Yo me atrevería a concluir que cuatro carcajadas profundas equivalen a 4 minutos en la misma máquina de remos y 10 carcajadas profundas equivalen a haber entendido un buen chiste. Si no lo entendió, entonces busque ya mismo una buena máquina de remos.
Continuando con los grandes que han aportado al tema, hay estudiosos mas profundos que aseguran que reírse es una manera de combatir enfermedades, aunque hay quienes se enferman porque no entienden de qué se ríen los otros. Esta teoría seguramente aplica para enfermedades como gripe o depresión, ya que veo con dificultad combatir el paludismo a punta de risa.
Siendo la nuestra una Fábrica de Felicidad, uno de los principales elementos que estimulamos en el equipo de trabajo es el sentido del humor, teniendo en cuenta que sacarle el lado gracioso a cualquier situación exige alto entrenamiento e intelecto, aunque algunos no estén de acuerdo. Lo que he podido entender es que son las personas de las que se saca la mayor parte de las situaciones graciosas las que no están de acuerdo con este argumento. Estos individuos se denominan: victimas del humor.
Un buen recreacionista deberá ser buen humorista. Un buen humorista deberá tener la capacidad de reírse de si mismo primero y luego contárselo a los demás (de esta manera nunca será victima del humor). Y es que el humor es una poderosa herramienta de comunicación: Si una imagen vale más de mil palabras, un chiste (un buen chiste) vale más que mil imágenes.
Silverio Pérez anota en su libro Humortivación, “El humor es como un músculo, se puede desarrollar ejercitándolo y pierde tonicidad con su desuso. Por eso es que vemos a personas carilargas convertirse en todo un éxito de convivencia social gracias al uso efectivo del humor y al otras personas que dejan que los problemas los vayan amargando día a día.”
Pienso (de vez en cuando) que los más grandes humoristas son aquellos que capaces de crear una situación graciosa de cualquier circunstancia.
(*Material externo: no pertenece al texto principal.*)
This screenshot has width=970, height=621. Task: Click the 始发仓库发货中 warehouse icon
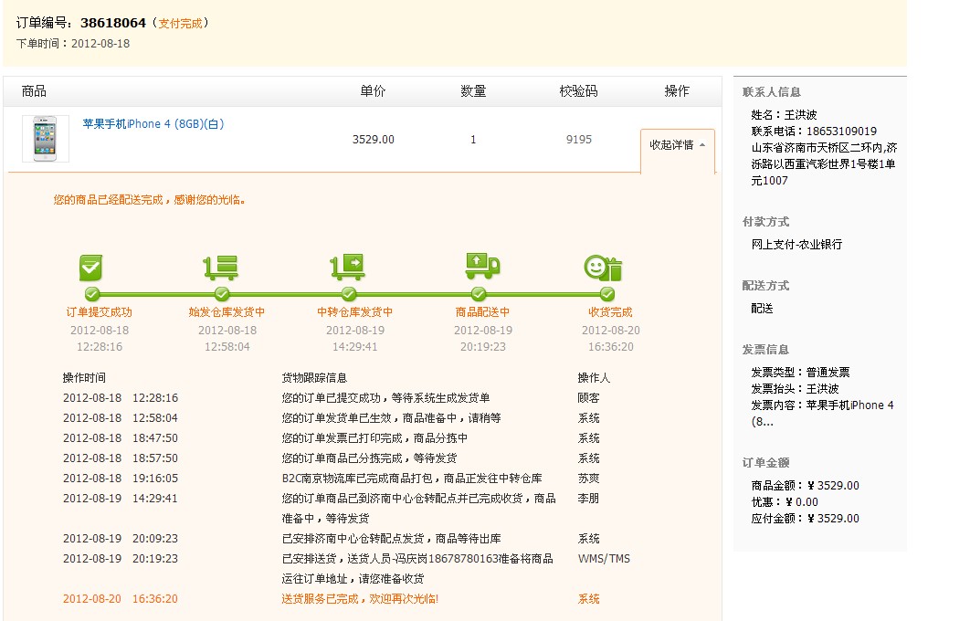(x=219, y=268)
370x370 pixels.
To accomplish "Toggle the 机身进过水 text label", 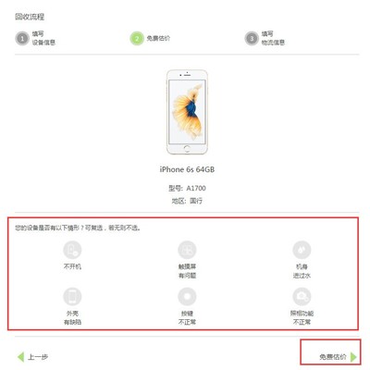I will (302, 271).
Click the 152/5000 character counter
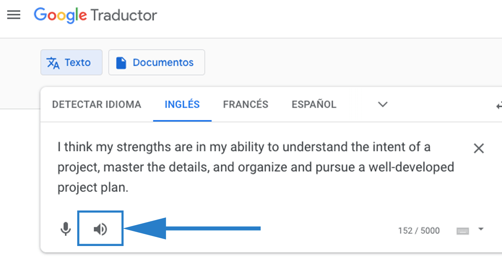 pos(419,230)
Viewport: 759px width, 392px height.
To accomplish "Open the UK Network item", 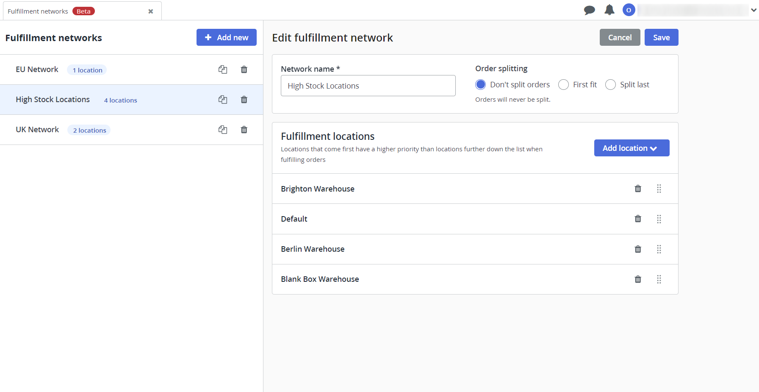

La manera en que sorprenden a su auditorio con un final inesperado, un gesto, una palabra o la ausencia de ambas, creando una explosión de energía positiva, es un fenómeno que buscamos todos los que disfrutamos con el humor. Esto lo explica de manera impresionante (para no decir de mejor manera) el gran profesor Eduard Debono en su libro, Aprender a pensar.
Gracias al humor podemos sobrellevar momentos duros, cambiar panoramas difíciles, crear alternativas, disfrutar de cada momento que vivimos, hacer el mundo mas amable para todos, disminuir la tensión o el dinero disponible después de haber pagado por una película del Mel Brooks, un libro de Fontanarrosa o un espectáculo de Les Luthiers.
Nuestra misión cobra vida cada vez que pienso en eso: Nuestra compañía será una FABRICA DE FELICIDAD… y durará por siempre ya que: El humor no se crea ni se destruye, solo transforma.